▶ _WHAT THE TASK ASKS_: Reproduce the material below word for word, starting at its first line and ending after the line that contains "click(x=488, y=798)".

▶ _THE RECORDS_:
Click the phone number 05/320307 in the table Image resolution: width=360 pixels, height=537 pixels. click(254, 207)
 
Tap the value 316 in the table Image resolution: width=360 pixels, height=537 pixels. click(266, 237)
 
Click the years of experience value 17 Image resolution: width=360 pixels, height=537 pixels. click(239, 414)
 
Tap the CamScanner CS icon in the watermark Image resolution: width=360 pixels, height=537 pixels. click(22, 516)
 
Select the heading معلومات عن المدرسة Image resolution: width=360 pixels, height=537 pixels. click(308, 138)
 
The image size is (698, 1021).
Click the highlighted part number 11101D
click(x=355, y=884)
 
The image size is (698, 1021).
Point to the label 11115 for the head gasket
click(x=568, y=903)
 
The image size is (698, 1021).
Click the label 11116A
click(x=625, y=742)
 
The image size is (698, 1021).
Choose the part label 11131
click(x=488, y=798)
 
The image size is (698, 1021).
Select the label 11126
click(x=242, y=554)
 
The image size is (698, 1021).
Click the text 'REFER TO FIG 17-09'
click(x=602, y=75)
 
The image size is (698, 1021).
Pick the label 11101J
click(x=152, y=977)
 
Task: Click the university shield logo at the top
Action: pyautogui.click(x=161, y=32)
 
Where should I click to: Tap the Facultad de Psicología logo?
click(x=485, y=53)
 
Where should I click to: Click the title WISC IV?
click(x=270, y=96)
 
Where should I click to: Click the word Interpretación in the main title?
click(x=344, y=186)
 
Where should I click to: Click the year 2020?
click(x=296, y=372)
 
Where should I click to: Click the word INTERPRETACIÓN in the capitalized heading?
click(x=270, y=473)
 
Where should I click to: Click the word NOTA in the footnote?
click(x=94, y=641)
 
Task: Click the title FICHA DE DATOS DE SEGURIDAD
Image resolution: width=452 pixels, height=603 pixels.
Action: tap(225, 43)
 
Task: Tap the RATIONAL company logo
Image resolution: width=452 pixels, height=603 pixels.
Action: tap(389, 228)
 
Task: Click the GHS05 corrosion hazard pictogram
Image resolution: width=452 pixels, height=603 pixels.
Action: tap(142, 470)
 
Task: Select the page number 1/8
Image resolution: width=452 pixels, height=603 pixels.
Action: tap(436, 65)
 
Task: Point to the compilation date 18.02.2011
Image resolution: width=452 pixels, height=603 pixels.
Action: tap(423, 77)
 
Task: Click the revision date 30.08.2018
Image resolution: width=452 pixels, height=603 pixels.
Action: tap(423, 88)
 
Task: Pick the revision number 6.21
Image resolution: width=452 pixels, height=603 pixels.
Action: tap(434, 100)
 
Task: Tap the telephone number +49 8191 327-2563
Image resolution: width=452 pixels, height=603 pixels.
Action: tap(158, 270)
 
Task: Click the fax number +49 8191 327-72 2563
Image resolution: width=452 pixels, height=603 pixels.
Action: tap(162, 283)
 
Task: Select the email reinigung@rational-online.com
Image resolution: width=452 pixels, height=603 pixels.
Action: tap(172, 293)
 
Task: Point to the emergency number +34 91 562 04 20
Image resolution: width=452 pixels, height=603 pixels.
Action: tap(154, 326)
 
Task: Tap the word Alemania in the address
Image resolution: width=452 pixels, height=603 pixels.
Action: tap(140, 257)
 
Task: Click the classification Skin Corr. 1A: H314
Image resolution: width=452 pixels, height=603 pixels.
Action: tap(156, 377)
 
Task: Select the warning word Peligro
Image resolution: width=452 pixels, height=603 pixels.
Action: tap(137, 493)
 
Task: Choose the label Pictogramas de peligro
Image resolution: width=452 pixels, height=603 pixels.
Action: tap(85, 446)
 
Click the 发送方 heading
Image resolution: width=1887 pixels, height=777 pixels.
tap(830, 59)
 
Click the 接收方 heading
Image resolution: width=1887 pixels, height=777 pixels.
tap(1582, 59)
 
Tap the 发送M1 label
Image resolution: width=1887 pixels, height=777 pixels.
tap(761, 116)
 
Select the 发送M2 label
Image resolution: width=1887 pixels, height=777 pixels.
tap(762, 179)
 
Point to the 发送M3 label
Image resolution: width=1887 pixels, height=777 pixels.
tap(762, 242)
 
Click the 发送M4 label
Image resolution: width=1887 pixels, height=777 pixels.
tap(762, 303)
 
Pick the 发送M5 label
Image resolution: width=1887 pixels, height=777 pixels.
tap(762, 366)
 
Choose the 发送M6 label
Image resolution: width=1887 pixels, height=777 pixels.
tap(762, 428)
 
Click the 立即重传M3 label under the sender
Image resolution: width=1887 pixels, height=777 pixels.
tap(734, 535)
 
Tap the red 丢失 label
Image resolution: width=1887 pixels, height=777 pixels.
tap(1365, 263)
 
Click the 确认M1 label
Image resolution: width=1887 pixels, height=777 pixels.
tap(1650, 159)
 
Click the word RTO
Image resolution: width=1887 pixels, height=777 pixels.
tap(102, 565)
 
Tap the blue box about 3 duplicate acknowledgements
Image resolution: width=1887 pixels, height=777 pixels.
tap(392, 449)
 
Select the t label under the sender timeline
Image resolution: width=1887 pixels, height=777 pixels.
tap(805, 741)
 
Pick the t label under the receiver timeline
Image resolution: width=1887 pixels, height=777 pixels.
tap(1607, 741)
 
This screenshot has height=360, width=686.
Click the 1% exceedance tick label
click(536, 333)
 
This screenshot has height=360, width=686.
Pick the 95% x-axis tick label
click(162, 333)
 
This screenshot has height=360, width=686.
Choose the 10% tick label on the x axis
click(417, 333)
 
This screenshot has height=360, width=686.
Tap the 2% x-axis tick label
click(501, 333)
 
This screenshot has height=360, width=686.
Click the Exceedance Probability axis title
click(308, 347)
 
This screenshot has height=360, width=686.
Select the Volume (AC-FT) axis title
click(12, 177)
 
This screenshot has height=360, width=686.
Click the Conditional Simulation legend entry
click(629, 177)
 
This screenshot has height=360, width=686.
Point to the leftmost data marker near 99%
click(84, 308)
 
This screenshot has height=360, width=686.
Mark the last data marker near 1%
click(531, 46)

▶ _SOLUTION FOR THIS TASK_:
Click the phone number 05/320307 in the table Image resolution: width=360 pixels, height=537 pixels. click(254, 207)
 
Tap the value 316 in the table Image resolution: width=360 pixels, height=537 pixels. click(266, 237)
 
Click the years of experience value 17 Image resolution: width=360 pixels, height=537 pixels. click(239, 414)
 
Tap the CamScanner CS icon in the watermark Image resolution: width=360 pixels, height=537 pixels. click(22, 516)
 
Select the heading معلومات عن المدرسة Image resolution: width=360 pixels, height=537 pixels. click(308, 138)
 
The image size is (698, 1021).
Click the highlighted part number 11101D
click(x=355, y=884)
 
The image size is (698, 1021).
Point to the label 11115 for the head gasket
click(x=568, y=903)
 
The image size is (698, 1021).
Click the label 11116A
click(x=625, y=742)
 
The image size is (698, 1021).
Choose the part label 11131
click(x=488, y=798)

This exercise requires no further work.